Kim struggles after her ordeal and is to scared to go outside. Farrah convinces her to go for a drink and she does, but when she witnesses a fight she rushes home. Farrah turns down a promotion so that she can stay at home and take care of Kim. Kim tries to prove to Farrah that she can cope on her own and goes out to get her a present. Kim just about manages to get to The Bean and Farrah is annoyed that it was that easy for her. Kim starts visiting the basement again to feel comfortable, and it is the only place she feels safe. Kim returns to the basement the next day and is horrified when the door closes, leaving her trapped again.

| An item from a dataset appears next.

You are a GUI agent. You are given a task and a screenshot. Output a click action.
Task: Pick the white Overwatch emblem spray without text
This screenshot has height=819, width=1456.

Farrah tells Grace she will leave Kim so they can be together. Farrah finds out where Kim is and rescues her and later tells Grace that she needs to stay with Kim.

Kim becomes suspicious of Farrah when she finds a text from Grace on Farrah's phone. Farrah confesses to having an affair and pleads with Kim to forgive her. Kim later confronts Grace about the affair, and an argument is witnessed by Glenn Donovan (Bob Cryer). Grace reminds her of the bad things she did in the past but tells her to forgive Farrah. Kim meets up with Farrah outside The Dog in the Pond public house but Glenn, who mistakes Kim for Grace's mystery women, shoots her in the village. Farrah screams for help and Kim is rushed to hospital and is taken to surgery. Maxine Minniver (Nikki Sanderson) gives Glenn a false alibi which means he is in the clear. Kim has life-saving surgery and begins her recovery. After Glenn is murdered by serial killer Breda McQueen (Moya Brady), Kim decides to go on the run and take the blame. Simone Loveday (Jacqueline Boatswain) later reveals that Kim had fled to the Dominican Republic, being hunted by Glenn's son Liam Donovan's (Jude Monk McGowan) associates.

==Reception==
The character has generated much opinion from columnists of Inside Soap. One writer believed that the Butterfield sisters are always keeping secrets and branded the truth about Kath a "shocking reveal". They later stated that "you always find a very high class of borderline psycho in Hollyoaks, and there’s none finer than Kim Butterfield." In other articles Kim has been called an "obsessed nurse" and Michael Cregan praised Wood-Davis' portrayal of Kim, stating, "we love actress Daisy Wood-Davis’ performance as the increasingly unhinged Kim Butterfield, growing more and more obsessed with Grace Black. Every shot throws up another fantastic facial expression, from devoted love to heartbroken anger." She was later labelled "mad as hell" and to have shown "plenty of unreasonable behaviour in her past." Fellow colleague Laura-Jayne Tyler opined that "as soap loonies go, Hollyoaks Kim really takes the biscuit. A biscuit she'd then poison, before spying on it via a webcam and pretending to be its brother."

A reporter for The Sun's "TV Soap" magazine branded Kim a "weirdo" for getting herself incarcerated with Grace. Kim fooled All About Soap Kerry Barrett who believed Kim was a normal character just a little odd. Their opinion of Kim changed and she branded the character "kooky Kim", "cuckoo", "crazy", "increasingly unstable", "a few sandwiches short of a picnic" and "seems to have lost her grip on reality completely". Their colleagues Jane Howdle and Laura Morgan added "cunning Kim", "love-struck loon", "loopy Kim", "nutty nurse", "the bonkers Butterfield", "crafty Kim", "lovesick" and "potty" to the list. Hardingham-Gill (Metro) wrote that Kim had been "seriously unhinged during her short time in Hollyoaks." She viewed her involvement with Grace as a "scary obsession" and believed she should not be allowed to work in nursing. Kim's unhinged behaviour lead Miles (Liverpool Echo) to agree with the Sienna comparison. She also called her a "cunning nurse", "compulsive liar" who has "bizarre obsessions". Victoria Wilson from TVTimes branded Kim the "Hollyoaks schemer".